News and Opinion from Sisters, Oregon

Letters to the Editor…

Cost of living

To the Editor:

The ladies behind the desk at Kiwanis Food Bank who fill our food boxes; the men and women who pump your gas; the girls at the motels that make the beds and clean the tubs, toilets, and floors every day; the waitresses who serve your food and those in the kitchen who cook it and wash the dishes; those who drive around every week collecting your garbage; those who clean your homes; the checkers who wait on us every day and often have to put up with attitude that sometimes is not so nice; the young men and women who landscape your yards and businesses in unbearable heat — so many little people who live and work in Sisters deserve our appreciation for keeping Sisters so beautiful.
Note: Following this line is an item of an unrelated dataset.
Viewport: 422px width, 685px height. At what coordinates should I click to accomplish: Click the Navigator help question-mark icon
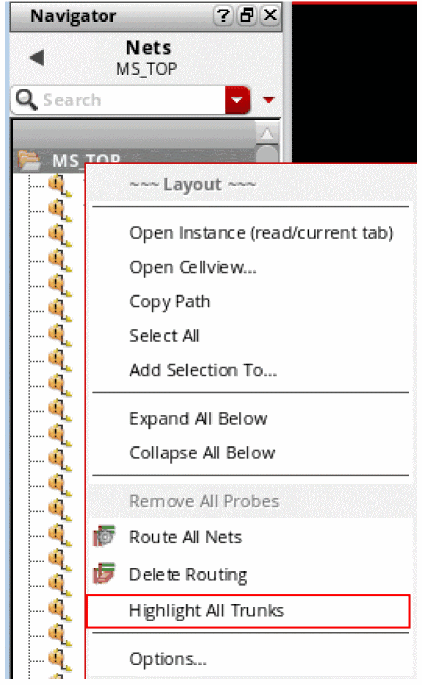[223, 16]
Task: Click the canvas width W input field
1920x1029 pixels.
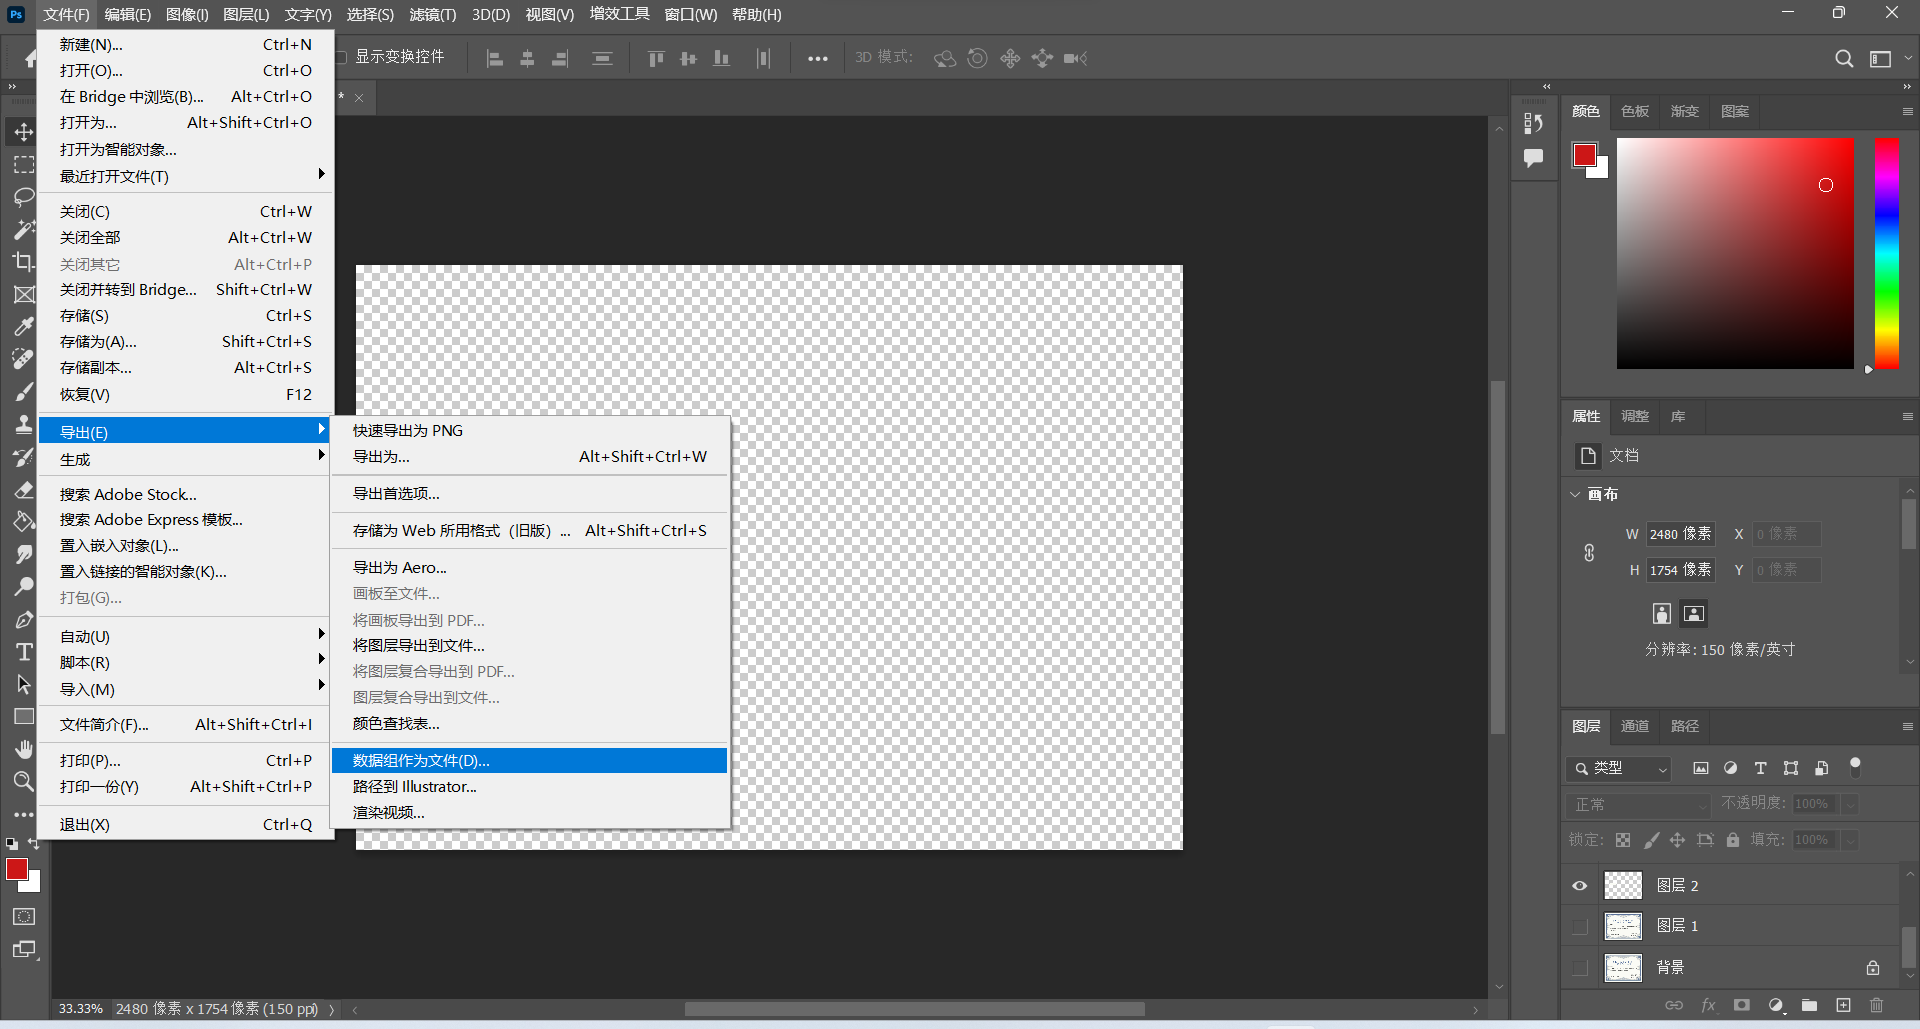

My concern for them is how and where they live. Some live in tents and trailers in the woods, or live in friends’ driveways, or couch-surf with friends. Every time we hear that somebody is going to build affordable housing, it turns out it’s only affordable in certain minds and circles. I am 77 years old and on Social Security and my rent is so high, but there are many who suffer even more than I, yet they are afraid to stand up for their rights because they will end up homeless like so many who are already.

It is these little people who keep our towns and cities beautiful, clean, and all the people served “equally.” It is so sad we can work in a town but can’t afford to live in it because our pay doesn’t meet the cost.

I have worked in construction, cleaned houses and rooms in motels, landscaped, mowed lawns while carrying a baby, raised four children, and taken care of five other children.

I am proud of what I have done and how hard I’ve worked.

But I am sad that I have so little simple respect to show for it.

I was told when I moved into Tamarack Village that our rent at move-in would never go up! Well, it’s gone up every year since.

(See: Diane Goble’s article in the April 5, 2016, edition of The Nugget, “Of a certain age”) I have lived in Sisters 22 years now, and 17 of those years have been here in Tamarack Village.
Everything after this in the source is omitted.